Word and item position data
------------

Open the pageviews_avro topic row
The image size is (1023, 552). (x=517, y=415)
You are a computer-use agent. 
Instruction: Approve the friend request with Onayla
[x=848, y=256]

------------

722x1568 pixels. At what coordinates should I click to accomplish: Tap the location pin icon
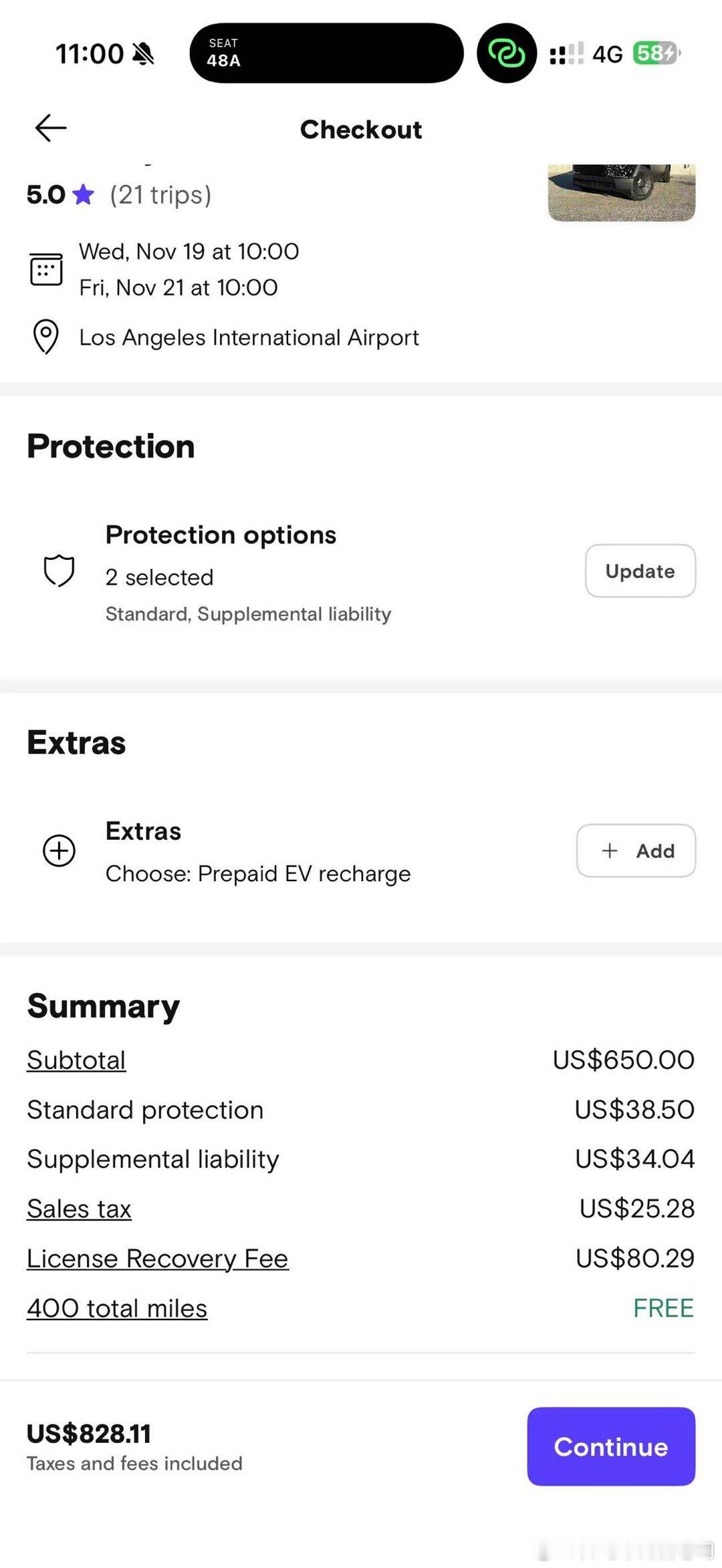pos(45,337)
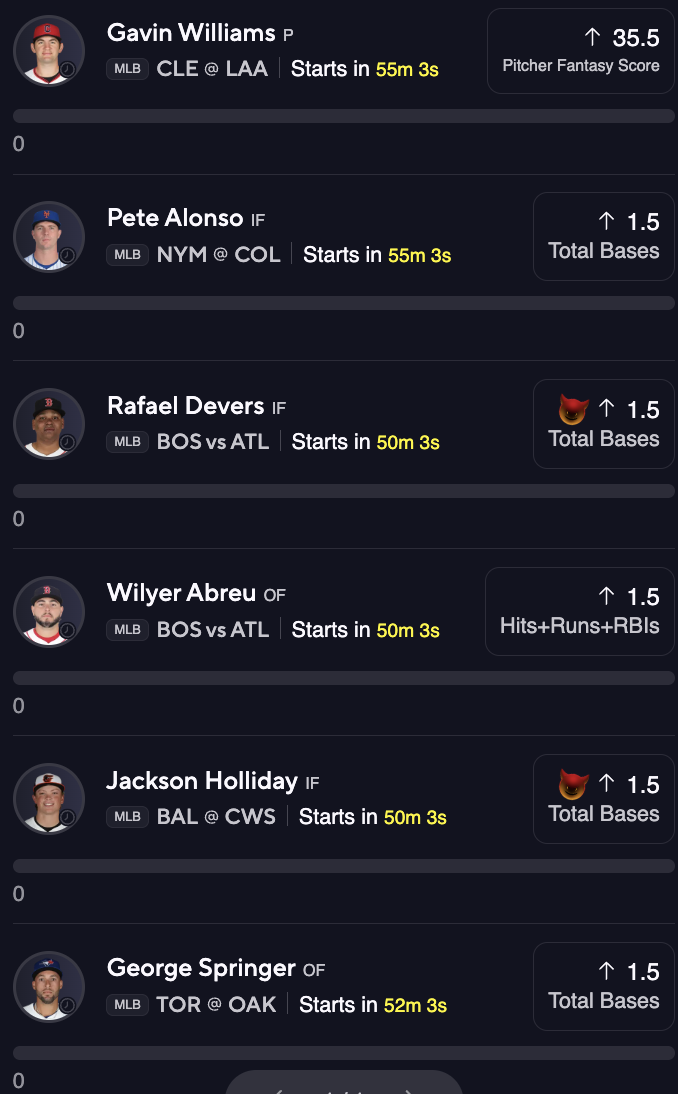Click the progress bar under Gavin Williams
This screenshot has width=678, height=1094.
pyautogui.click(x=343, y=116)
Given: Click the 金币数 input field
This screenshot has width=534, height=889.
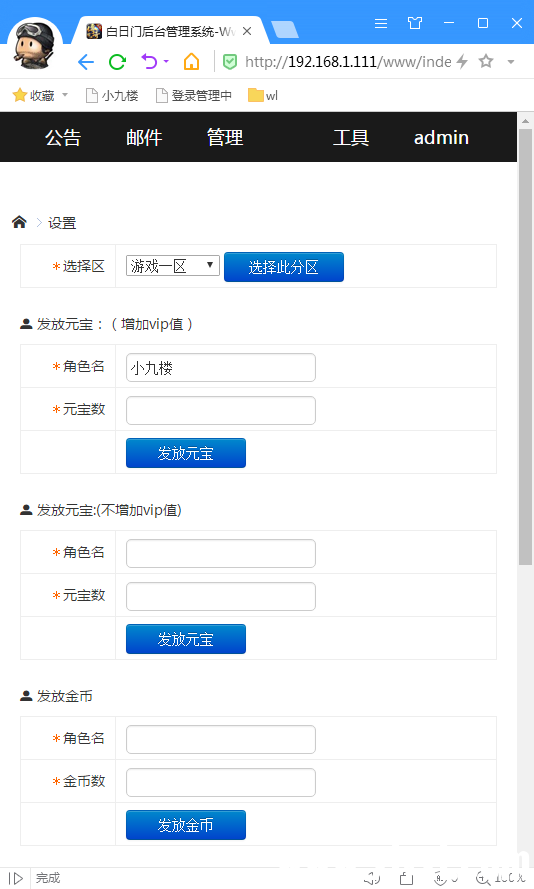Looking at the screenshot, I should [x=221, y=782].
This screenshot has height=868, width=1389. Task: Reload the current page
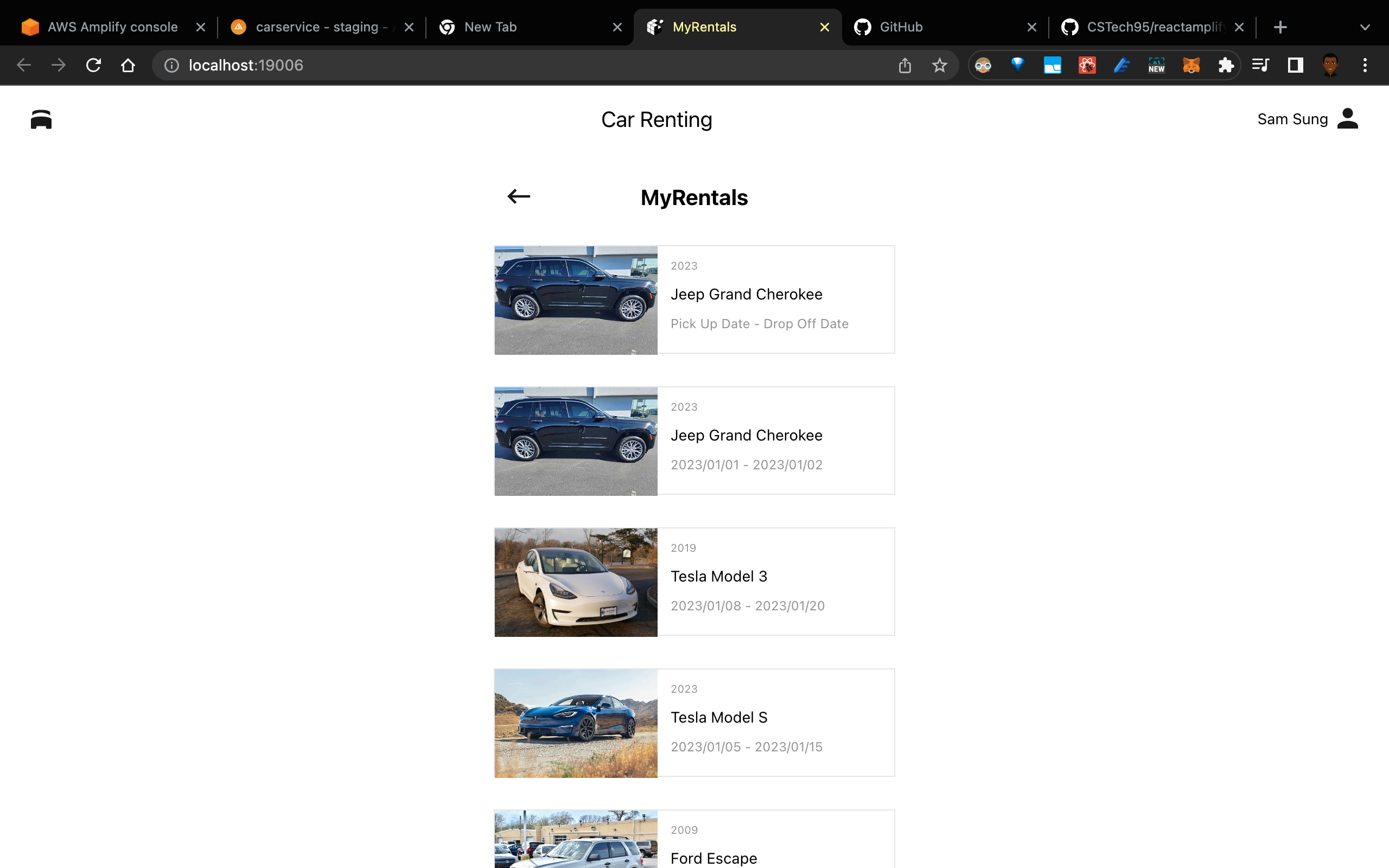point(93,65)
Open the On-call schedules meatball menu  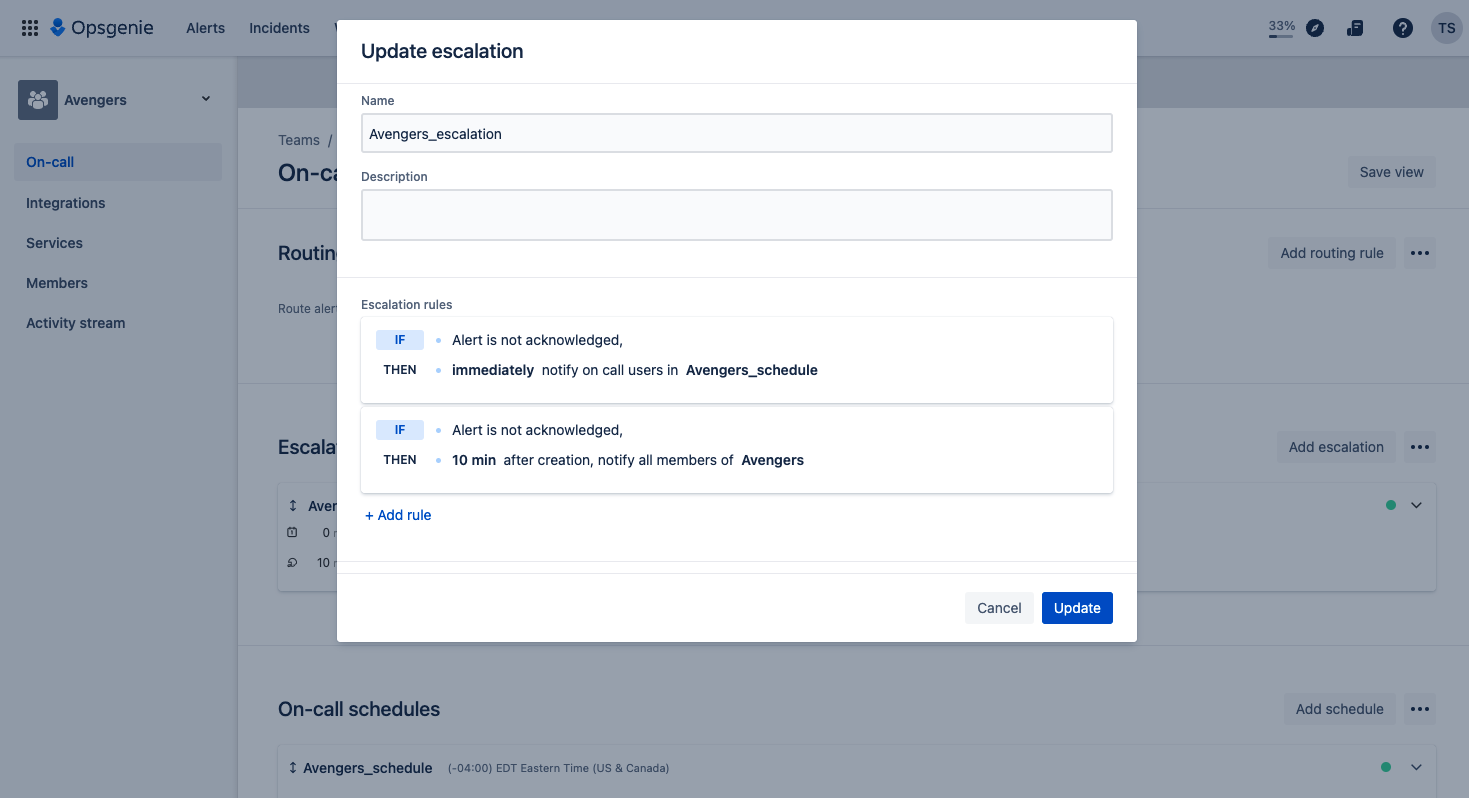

------------

◆ Exercise directions: Rewrite the stretch from the line containing "Open the pageviews_avro topic row" through the line containing "[x=848, y=256]" as a numbered list, omitting any blank lines.

◆ Solution for this exercise:
1. Open the pageviews_avro topic row
2. The image size is (1023, 552). (x=517, y=415)
3. You are a computer-use agent. 
4. Instruction: Approve the friend request with Onayla
5. [x=848, y=256]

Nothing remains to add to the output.